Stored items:

━━━━━━━━━━━━━━━━━━━━━━━━━━━━━━

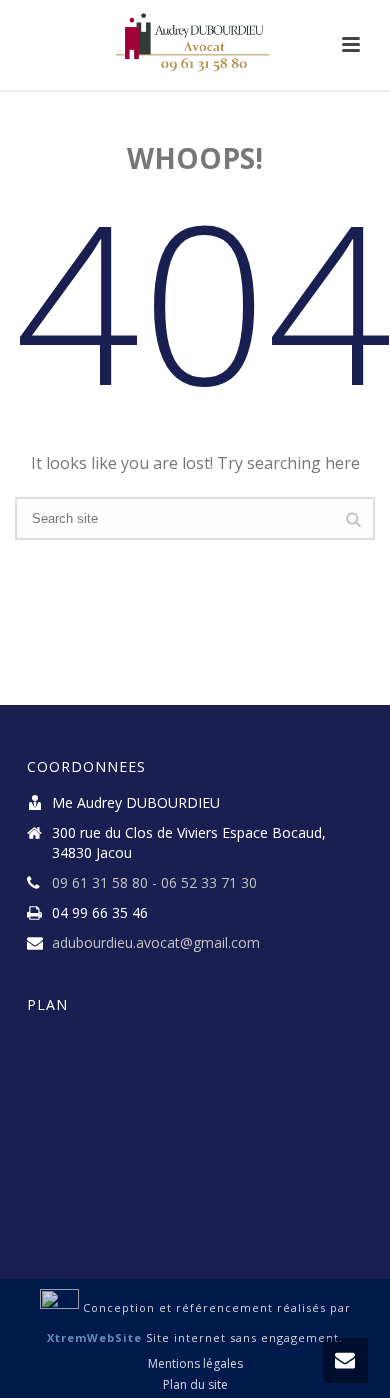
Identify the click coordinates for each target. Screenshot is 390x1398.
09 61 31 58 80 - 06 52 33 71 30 (154, 883)
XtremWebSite (94, 1337)
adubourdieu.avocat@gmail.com (156, 943)
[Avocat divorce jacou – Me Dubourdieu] (195, 45)
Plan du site (195, 1385)
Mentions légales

━━━━━━━━━━━━━━━━━━━━━━━━━━━━━━

Your answer is all of the records restated word for word, pictures excluded.

Identify the click coordinates for each target. Screenshot is 390x1398.
09 61 31 58 80 - 06 52 33 71 30 (154, 883)
XtremWebSite (94, 1337)
adubourdieu.avocat@gmail.com (156, 943)
[Avocat divorce jacou – Me Dubourdieu] (195, 45)
Plan du site (195, 1385)
Mentions légales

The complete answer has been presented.